What do you do? House work! That is the only thing that will soothe the baby. Well, not any housework mind you, if you start watering the plans, he's sure not going to care. That's his prerogative. He can live how he wants to live. But, if you decide to do that special piece of housework he will reward you with silence and a calm look in his eye. You need to fire up the vacuum.
I read this book, "The Happiest Baby on the Block." The basic premise is that infants really should have a 4th trimester/quarter in utero, but if they did, baby's head would be too big to be born. So, the trade-off is that the baby gets born with it's super-huge brain (animal-wise), but mom and dad have to teach the baby how to soothe him or herself.
To achieve this, the book suggests swaddling, swinging, sucking and running the vacuum. Well, shushing. The sssshhhhh/white noise sound is reminiscent of the womb. Apparently, it's very loud in there what with the heartbeat and the kids and their rap music.

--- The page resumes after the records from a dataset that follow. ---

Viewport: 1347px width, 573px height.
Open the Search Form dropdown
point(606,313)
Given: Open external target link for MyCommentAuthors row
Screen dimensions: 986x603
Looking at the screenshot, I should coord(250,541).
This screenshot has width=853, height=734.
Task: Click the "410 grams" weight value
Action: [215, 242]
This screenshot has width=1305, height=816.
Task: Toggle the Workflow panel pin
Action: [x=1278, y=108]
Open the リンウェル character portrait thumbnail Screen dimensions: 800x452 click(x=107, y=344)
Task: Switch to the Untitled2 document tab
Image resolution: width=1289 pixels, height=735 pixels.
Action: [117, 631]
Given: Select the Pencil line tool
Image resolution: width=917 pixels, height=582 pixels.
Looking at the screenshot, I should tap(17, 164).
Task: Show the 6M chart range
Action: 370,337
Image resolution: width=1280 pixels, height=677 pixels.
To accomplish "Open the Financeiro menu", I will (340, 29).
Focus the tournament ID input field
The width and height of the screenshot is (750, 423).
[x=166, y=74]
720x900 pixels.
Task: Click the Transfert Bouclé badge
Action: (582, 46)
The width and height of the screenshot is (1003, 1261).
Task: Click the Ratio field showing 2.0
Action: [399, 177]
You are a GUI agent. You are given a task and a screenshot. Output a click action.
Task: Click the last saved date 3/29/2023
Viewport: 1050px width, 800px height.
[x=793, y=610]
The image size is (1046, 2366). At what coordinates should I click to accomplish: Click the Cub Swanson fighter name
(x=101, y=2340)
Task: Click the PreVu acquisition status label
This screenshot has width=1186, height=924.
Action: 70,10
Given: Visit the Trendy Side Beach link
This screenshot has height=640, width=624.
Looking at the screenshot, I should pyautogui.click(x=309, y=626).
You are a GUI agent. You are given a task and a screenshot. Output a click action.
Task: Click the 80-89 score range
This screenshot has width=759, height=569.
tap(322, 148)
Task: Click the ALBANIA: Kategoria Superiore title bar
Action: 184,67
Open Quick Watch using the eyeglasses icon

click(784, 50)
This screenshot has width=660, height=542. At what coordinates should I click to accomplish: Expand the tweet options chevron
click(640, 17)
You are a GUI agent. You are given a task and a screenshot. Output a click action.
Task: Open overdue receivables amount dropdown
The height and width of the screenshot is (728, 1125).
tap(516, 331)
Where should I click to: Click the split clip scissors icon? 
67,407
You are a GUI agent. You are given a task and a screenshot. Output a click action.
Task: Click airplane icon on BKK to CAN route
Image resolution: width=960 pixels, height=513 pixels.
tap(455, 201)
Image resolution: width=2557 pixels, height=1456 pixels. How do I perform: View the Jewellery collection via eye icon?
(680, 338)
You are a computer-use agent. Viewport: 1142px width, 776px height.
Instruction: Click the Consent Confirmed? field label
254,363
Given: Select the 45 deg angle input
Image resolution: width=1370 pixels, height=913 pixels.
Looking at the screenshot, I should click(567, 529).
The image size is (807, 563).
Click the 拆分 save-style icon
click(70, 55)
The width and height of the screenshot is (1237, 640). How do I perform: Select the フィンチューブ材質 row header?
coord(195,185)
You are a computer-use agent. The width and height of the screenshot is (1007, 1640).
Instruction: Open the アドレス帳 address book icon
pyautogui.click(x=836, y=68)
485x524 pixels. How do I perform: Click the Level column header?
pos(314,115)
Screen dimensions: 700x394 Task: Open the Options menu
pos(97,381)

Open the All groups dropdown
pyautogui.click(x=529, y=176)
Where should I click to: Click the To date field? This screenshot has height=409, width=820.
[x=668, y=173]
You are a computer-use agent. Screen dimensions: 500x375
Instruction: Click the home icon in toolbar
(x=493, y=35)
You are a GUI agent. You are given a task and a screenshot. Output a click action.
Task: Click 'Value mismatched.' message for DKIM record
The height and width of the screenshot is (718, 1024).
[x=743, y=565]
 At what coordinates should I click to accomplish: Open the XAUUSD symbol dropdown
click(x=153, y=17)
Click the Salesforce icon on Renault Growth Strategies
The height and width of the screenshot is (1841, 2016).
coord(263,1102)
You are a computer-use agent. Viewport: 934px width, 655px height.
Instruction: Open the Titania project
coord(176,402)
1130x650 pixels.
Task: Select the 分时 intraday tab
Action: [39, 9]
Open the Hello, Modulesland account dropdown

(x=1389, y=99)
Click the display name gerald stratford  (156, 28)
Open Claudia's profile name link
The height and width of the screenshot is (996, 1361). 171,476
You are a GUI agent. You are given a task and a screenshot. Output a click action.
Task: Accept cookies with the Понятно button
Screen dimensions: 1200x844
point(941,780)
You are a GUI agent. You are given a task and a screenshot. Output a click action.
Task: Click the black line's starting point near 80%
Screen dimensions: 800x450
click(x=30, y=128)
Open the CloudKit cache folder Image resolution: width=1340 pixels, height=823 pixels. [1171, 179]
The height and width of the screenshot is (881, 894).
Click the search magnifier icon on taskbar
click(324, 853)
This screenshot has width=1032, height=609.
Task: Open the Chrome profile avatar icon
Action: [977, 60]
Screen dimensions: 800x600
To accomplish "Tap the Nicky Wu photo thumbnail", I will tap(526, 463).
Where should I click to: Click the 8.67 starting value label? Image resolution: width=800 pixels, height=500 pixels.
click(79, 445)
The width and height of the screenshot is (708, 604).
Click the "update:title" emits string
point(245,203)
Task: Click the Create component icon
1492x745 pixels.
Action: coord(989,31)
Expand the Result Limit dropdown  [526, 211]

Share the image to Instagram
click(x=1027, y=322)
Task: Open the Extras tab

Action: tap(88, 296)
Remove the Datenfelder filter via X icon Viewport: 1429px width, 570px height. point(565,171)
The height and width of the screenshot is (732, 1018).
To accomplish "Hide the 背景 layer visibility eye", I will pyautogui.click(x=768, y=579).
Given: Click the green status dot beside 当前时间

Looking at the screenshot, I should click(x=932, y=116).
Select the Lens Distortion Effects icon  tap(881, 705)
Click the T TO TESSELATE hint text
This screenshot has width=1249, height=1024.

Now, since I don't have the magic milk, I have to use any gimic available to me. There are times when he's screaming, I turn on the vacuum and he looks like, "Hey, what's that? Mom? Cool. I'm just going to relax now." It's magic.
After a while, you're running the vacuum a lot and it just makes more sense to buy an mp3 off of Amazon with the same sound. And there you have it. The story of why there is a one-square foot area of my carpet upstairs on which you could perform surgery.